Laparoscopic adjustable gastric band, or lap band, surgery has fast become accepted as the safest and least invasive form of weight loss surgery, since it was approved for use in the United States by the Food and Drug Administration (FDA) in 2001.
Lap band surgery is a purely restrictive form of weight loss surgery and uses a small inflatable band around the top portion of the patient’s stomach to restrict the quantity of food that can be consumed and to slow the emptying of food from the stomach so that the patient constantly feels full.
Lap band surgery normally take up to an hour, with patients staying in hospital for no more than one night after surgery.
A stomach normally has a capacity of over 1000 cc but laparoscopic adjustable gastric band surgery reduces this to as little as 15 to 30 cc. This very much smaller stomach limits the intake of foods drastically and forces the body to start burning off its fat reserves, thus resulting in weight loss.
One great advantage of this type of weight loss surgery is that the surgeon can adjust the restriction on the stomach in the weeks following surgery through a port which is embedded in the wall of the abdomen just below the skin. This allows the surgeon to monitor the progress of the patient and to either restrict further or increase the amount of food that the patient can consume. This feature of lap band surgery not only results in a safer recovery, but also creates a healthier long term weight loss.
Patients undergoing lap band surgery must of course stick to a strict diet and for about 18 months will be restricted to eating less than 800 calories per day. Between 18 and 36 months patients will increase their intake gradually up to about 1200 calories each day. Patients also have to learn to drink fluids in small quantities throughout the day, avoiding fluids with meals, and will have to take vitamin and mineral supplements for the rest of their lives.

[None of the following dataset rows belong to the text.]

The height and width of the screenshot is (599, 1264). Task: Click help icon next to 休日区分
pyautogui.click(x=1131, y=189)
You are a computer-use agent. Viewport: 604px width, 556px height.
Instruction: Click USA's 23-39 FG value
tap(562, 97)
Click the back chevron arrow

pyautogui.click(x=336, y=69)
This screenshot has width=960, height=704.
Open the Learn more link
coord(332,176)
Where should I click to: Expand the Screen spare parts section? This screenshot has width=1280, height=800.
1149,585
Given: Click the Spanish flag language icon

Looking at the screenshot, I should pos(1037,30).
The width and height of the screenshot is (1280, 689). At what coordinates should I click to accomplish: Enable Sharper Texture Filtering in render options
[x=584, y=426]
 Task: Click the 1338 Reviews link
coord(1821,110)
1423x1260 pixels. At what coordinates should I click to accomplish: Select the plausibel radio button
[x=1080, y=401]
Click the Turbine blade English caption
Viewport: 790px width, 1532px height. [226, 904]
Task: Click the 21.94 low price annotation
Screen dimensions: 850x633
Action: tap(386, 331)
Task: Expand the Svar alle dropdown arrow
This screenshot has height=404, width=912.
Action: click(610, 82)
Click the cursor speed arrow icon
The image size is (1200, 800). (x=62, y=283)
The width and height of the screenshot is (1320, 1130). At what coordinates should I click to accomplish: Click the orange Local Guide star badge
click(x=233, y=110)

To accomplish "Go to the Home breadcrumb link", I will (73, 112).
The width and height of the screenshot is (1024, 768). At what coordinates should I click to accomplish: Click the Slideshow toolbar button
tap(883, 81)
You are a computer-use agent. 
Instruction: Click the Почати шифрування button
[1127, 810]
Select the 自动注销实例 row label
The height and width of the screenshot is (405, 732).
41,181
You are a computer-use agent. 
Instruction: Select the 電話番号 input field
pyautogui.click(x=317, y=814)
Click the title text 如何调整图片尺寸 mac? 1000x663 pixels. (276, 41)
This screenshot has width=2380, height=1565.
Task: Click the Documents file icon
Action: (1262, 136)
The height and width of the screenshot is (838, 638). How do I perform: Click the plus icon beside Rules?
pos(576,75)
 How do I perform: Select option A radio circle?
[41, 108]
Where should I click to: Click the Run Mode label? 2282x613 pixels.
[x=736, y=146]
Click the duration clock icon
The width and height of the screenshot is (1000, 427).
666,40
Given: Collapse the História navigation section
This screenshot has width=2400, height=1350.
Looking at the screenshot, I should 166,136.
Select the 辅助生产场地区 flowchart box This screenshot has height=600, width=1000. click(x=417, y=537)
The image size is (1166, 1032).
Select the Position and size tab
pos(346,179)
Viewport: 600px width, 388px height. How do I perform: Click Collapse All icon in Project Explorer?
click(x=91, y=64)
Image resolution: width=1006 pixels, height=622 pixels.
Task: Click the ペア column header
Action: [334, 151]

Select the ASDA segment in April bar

The majority of patients undergoing laparoscopic adjustable gastric band surgery will lose approximately 60% of their excess weight, which is slightly less than would normally be seen in other forms of gastric bypass surgery.
Although there are many advantages to lap band surgery it is not without its problems, including such things as problems with the adjustment port, a malfunction or slippage of the band, erosion of the band into the wall of the stomach and infection. Its biggest problem for many patients however lies in the fact that weight loss tends to be fairly slow and, of all the procedures performed today, lap band surgery requires the greatest effort on the part of the patient in order to both lose weight and to maintain that weight loss.
Although lap band surgery is certainly very popular, it is not for everyone and individuals undergoing laparoscopic adjustable gastric band surgery need to be sufficiently disciplined to follow a strict diet and should be prepared to undergo a regular exercise program.